Many people now rely on artificial intelligence not just for answers, but for reasons: Why was a loan denied? Why did a system flag a patient as high risk? This study shows that even when an AI model’s accuracy looks reassuringly stable, the story it tells about why it made a decision can drift dramatically if the training data contain mistakes. That hidden shift in explanations—what the authors call “interpretation drift” —could mislead professionals who depend on AI to justify important choices.

When Clean Data Meet Messy Labels

Most modern AI systems are “black boxes,” offering predictions without clear reasons. To make AI more transparent, many applications turn to rule-based models that resemble human if–then reasoning: for example, “if blood pressure is high and age is over 60, then risk is high.” These rule sets are especially attractive in sensitive areas like healthcare, law, and finance, where users need to inspect and trust the logic.

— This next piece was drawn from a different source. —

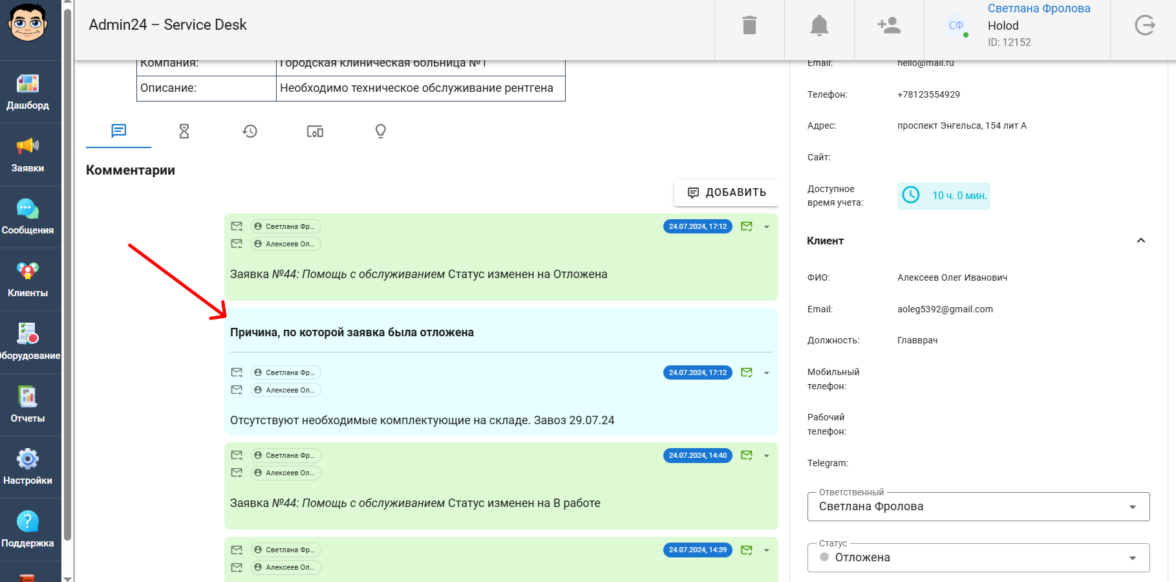Open Светлана Фролова profile link
The height and width of the screenshot is (582, 1176).
click(1039, 9)
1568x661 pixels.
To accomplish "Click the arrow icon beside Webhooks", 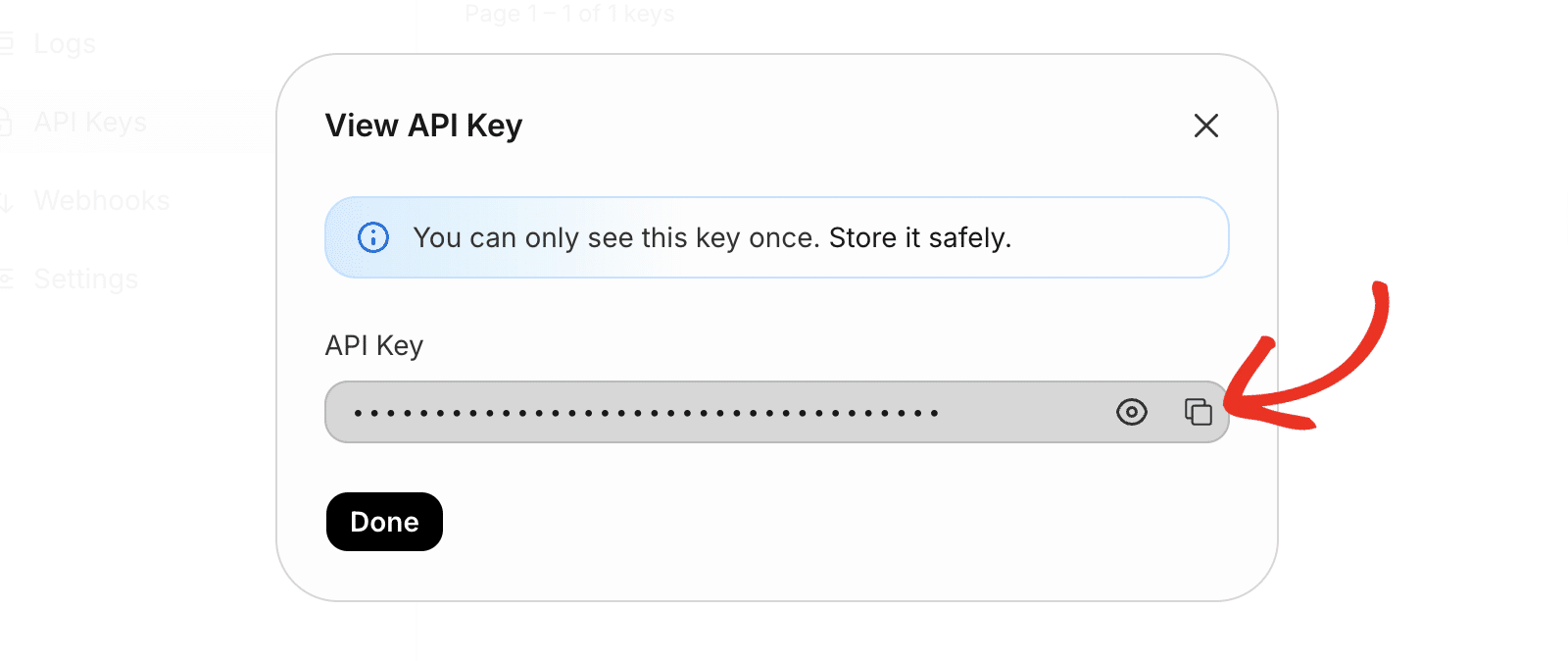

But real-world data are rarely perfect. One common problem is label noise—cases in which the supposed “correct answer” in the training data is wrong, such as a misrecorded diagnosis or a mislabeled customer outcome. While label noise is known to hurt prediction quality, its impact on the stability of AI explanations had not been systematically studied.

Testing How Explanations Hold Up Under Noise

The authors evaluated how robust rule-based explanations remain when labels are gradually corrupted. They used four different datasets from healthcare, banking, liver disease, and even number theory, all set up as yes–no prediction tasks. Three rule-learning methods were compared: two popular, fast algorithms (IREP and RIPPER) and a more computationally intensive approach called Human Knowledge Models (HKM), which explicitly aims to produce very simple, human-like rule sets. For each method, the researchers repeatedly trained models while randomly flipping a growing fraction of the training labels—from almost perfectly clean data all the way to near-complete nonsense. They tracked two things in parallel: how well the models still predicted on a clean test set, and how much the learned rules changed compared with those from noise-free data.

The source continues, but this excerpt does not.